The air is turning spring; it smells good, refreshing.
Mommy notices the flowers budding—a sign of hope, new life???
Maybe, maybe, someone will help, she pleads inside.
Mommy has no family—too many years of horror with her father. She ran away at 18—never to turn back.
Now—nowhere to turn, help her, be there with a new baby.
She stares at her new pink maternity top; it’s pretty.
She longs to grow a new baby and fill it up.
The car ride is quiet, eyes cast down as she cries and then she gives up and is quiet.
She trembles. She remembers her last abortion—only three years ago.
She tries to dismiss the thoughts, but they hit her hard today. She remembers the pain involved, the sucking noises, the smells, the regrets after.

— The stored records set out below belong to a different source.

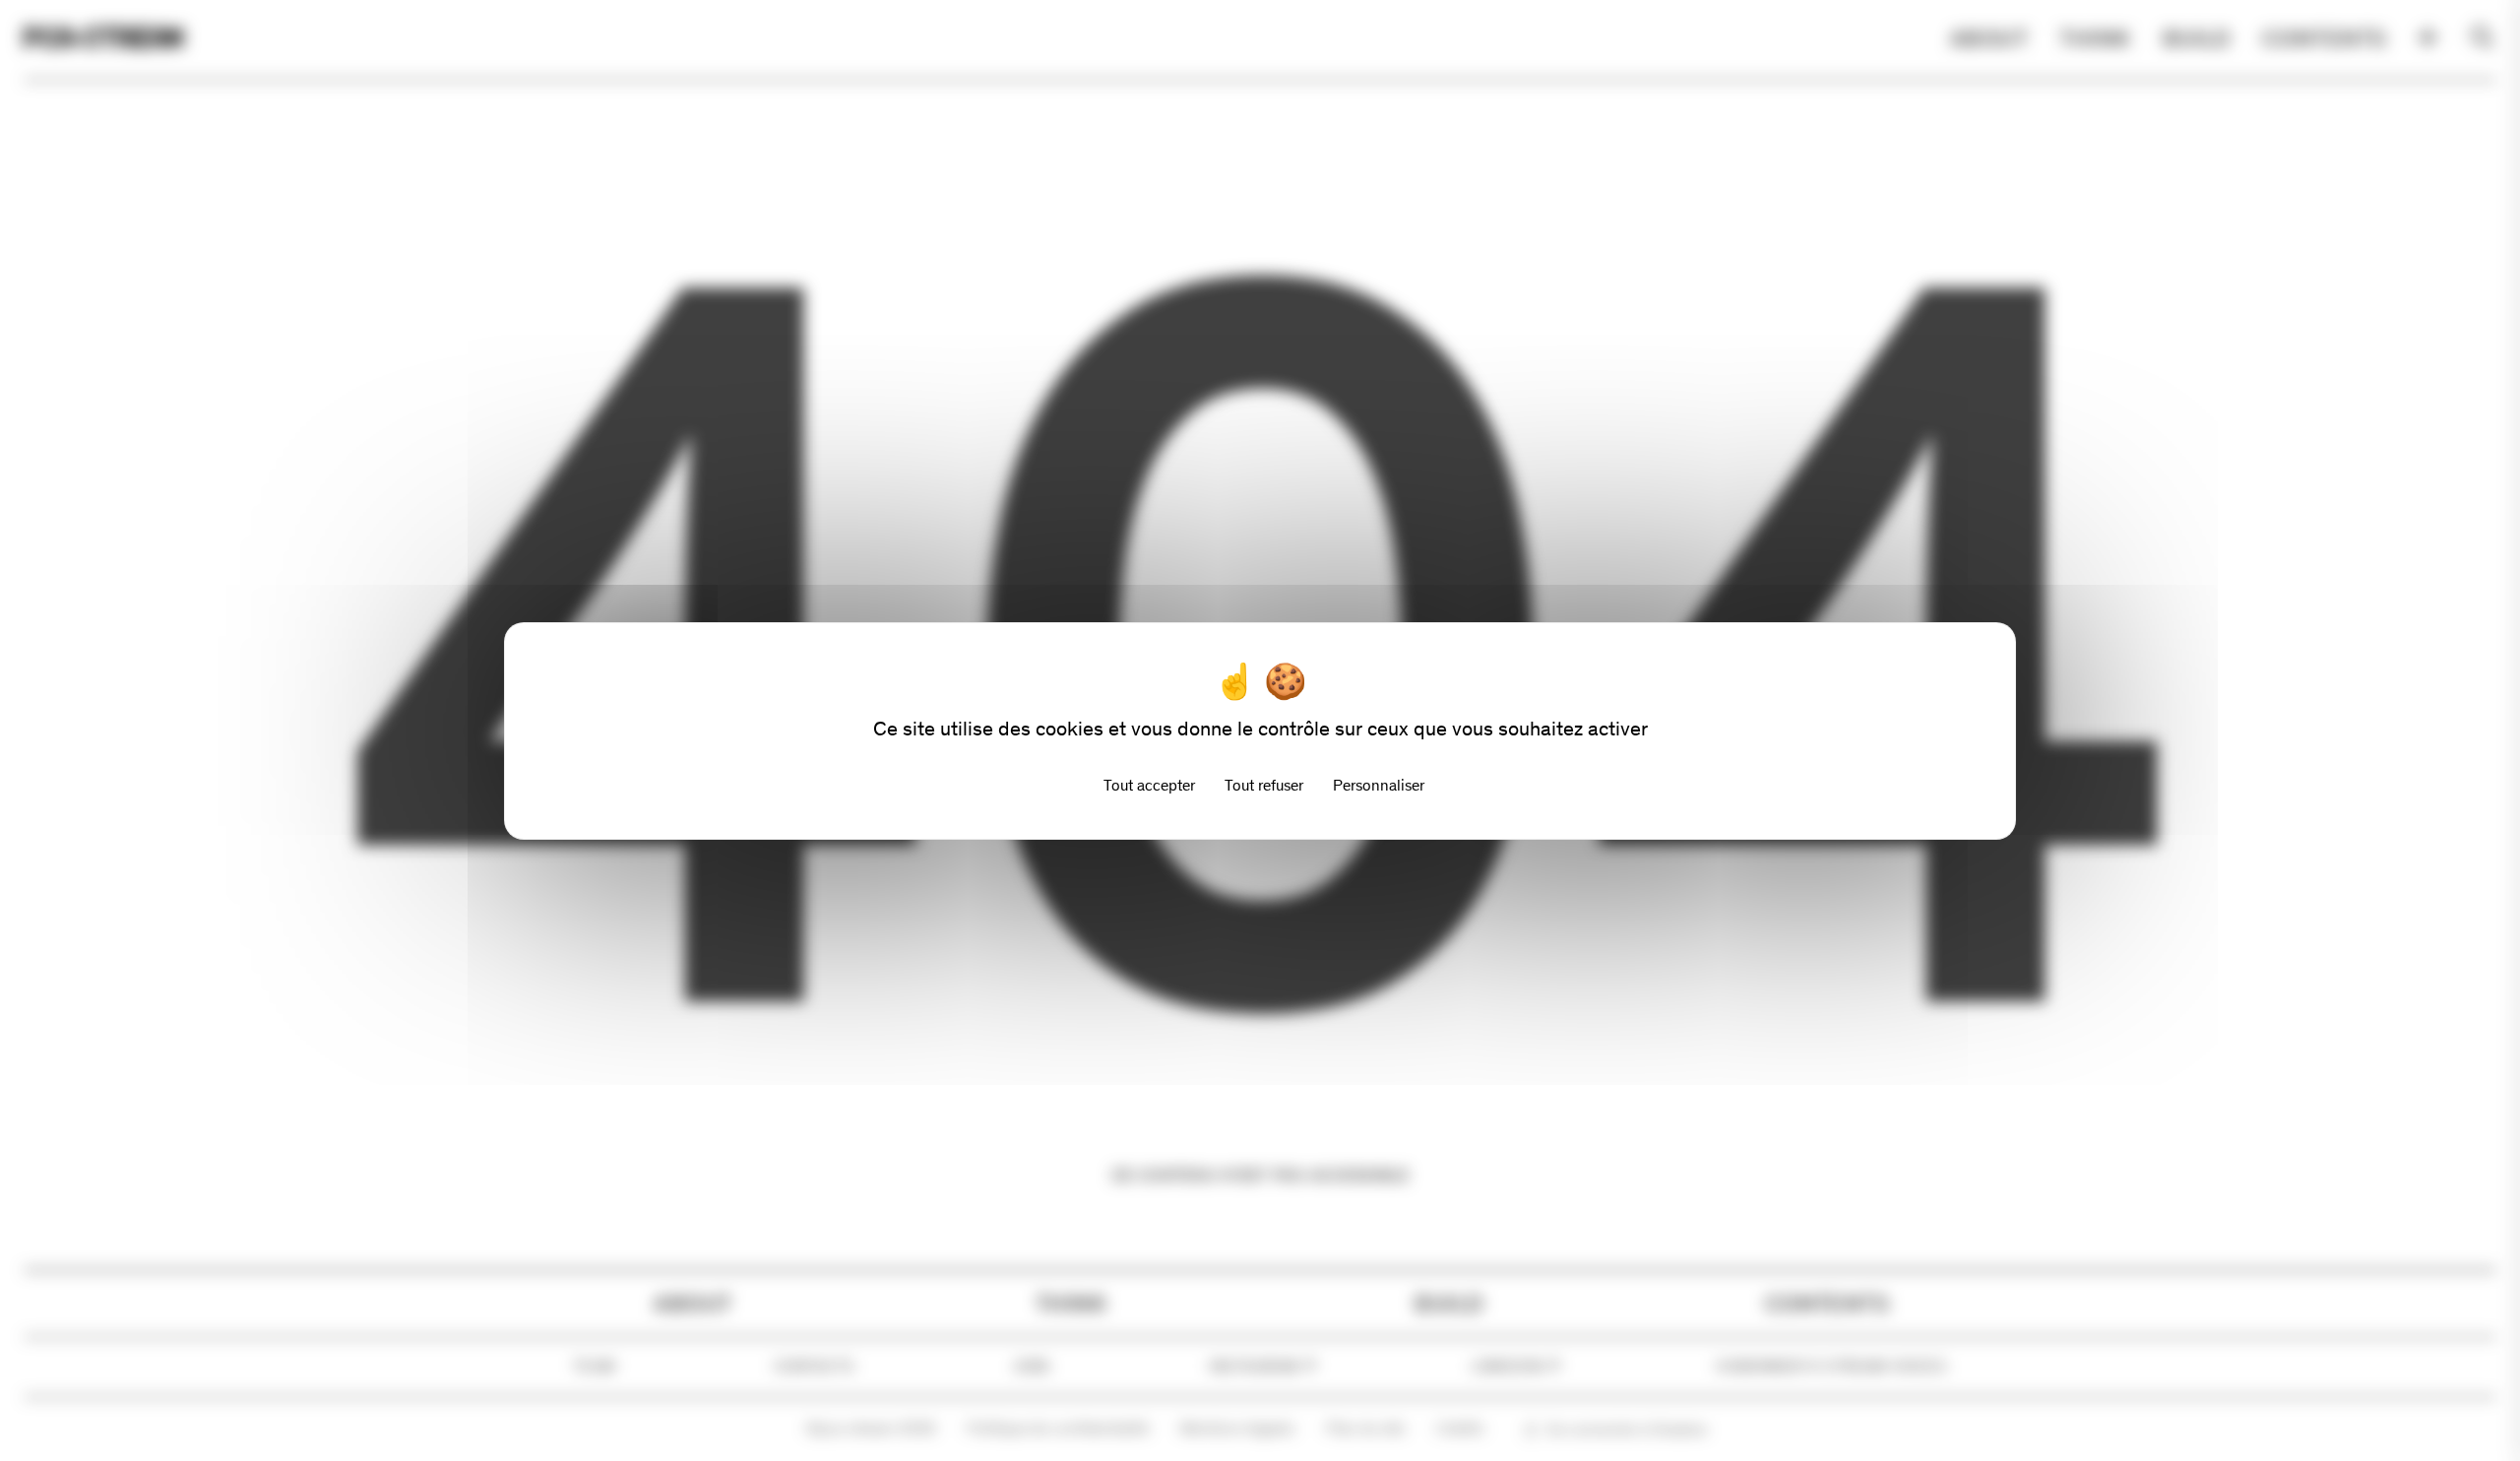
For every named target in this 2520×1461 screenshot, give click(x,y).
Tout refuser (1264, 785)
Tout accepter (1149, 785)
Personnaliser (1378, 785)
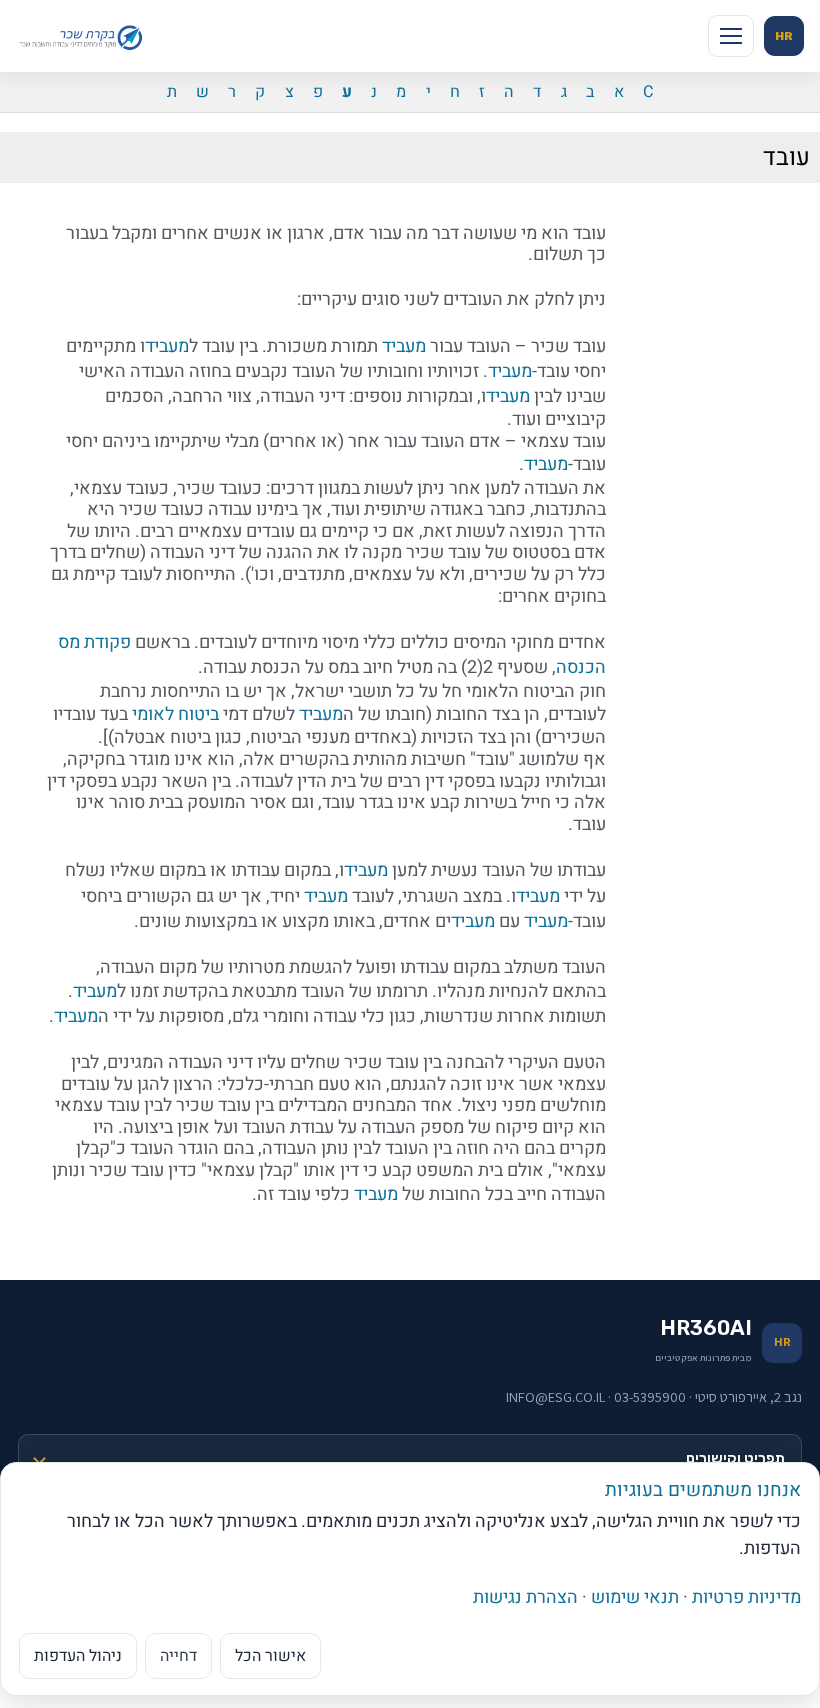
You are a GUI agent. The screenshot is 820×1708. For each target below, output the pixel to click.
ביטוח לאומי (175, 714)
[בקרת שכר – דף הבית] (83, 36)
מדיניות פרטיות (746, 1597)
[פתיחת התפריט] (731, 36)
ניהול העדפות (78, 1656)
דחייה (178, 1656)
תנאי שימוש (635, 1597)
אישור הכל (270, 1656)
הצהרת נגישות (525, 1597)
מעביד (404, 346)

They park; she is screaming inside (so am I!).
He pulls her in, reminding her of a better day tomorrow.
He pays the $250 cash. They give her a number.
A room full of quiet women—afraid.
The day is long, yet too quick for me as I say good-bye, as I leave into the arms of Jesus.
I plead with her—don’t cry, I’m with Jesus, full of joy and loving my Mommy.
Please Mommy dearest, don’t give up the fight—keep fighting for babies like me.
There are millions up here; yes, my sister too.
We know you miss us more than you can ever express—we long for you too, but we will be together soon.
Twenty-five years ago, Mommy is still sad, thinking of what I would have been, what I would have looked like.
She longs to hold me, to love life with me!
My name is Elizabeth.
Ten thousand days later, ten thousand days ago.
After an abortion, we lose our self, we lose our dignity, we lose our child, we lose our love for ourselves, sometimes we lose our faith, and sometimes we lose the man who said he would stay if we aborted our baby. The bottom often falls out of our life, and we don’t know how to put it back.
But God knows, God understands, God cares, and God cries with us—yes, for our babies but also for us. He holds our grief and our tears, and He longs to hold us through the pain so we can dance with Him again.
When we take the bold step of receiving the forgiveness of Christ, we also receive the gift of seeing our true identity in Him.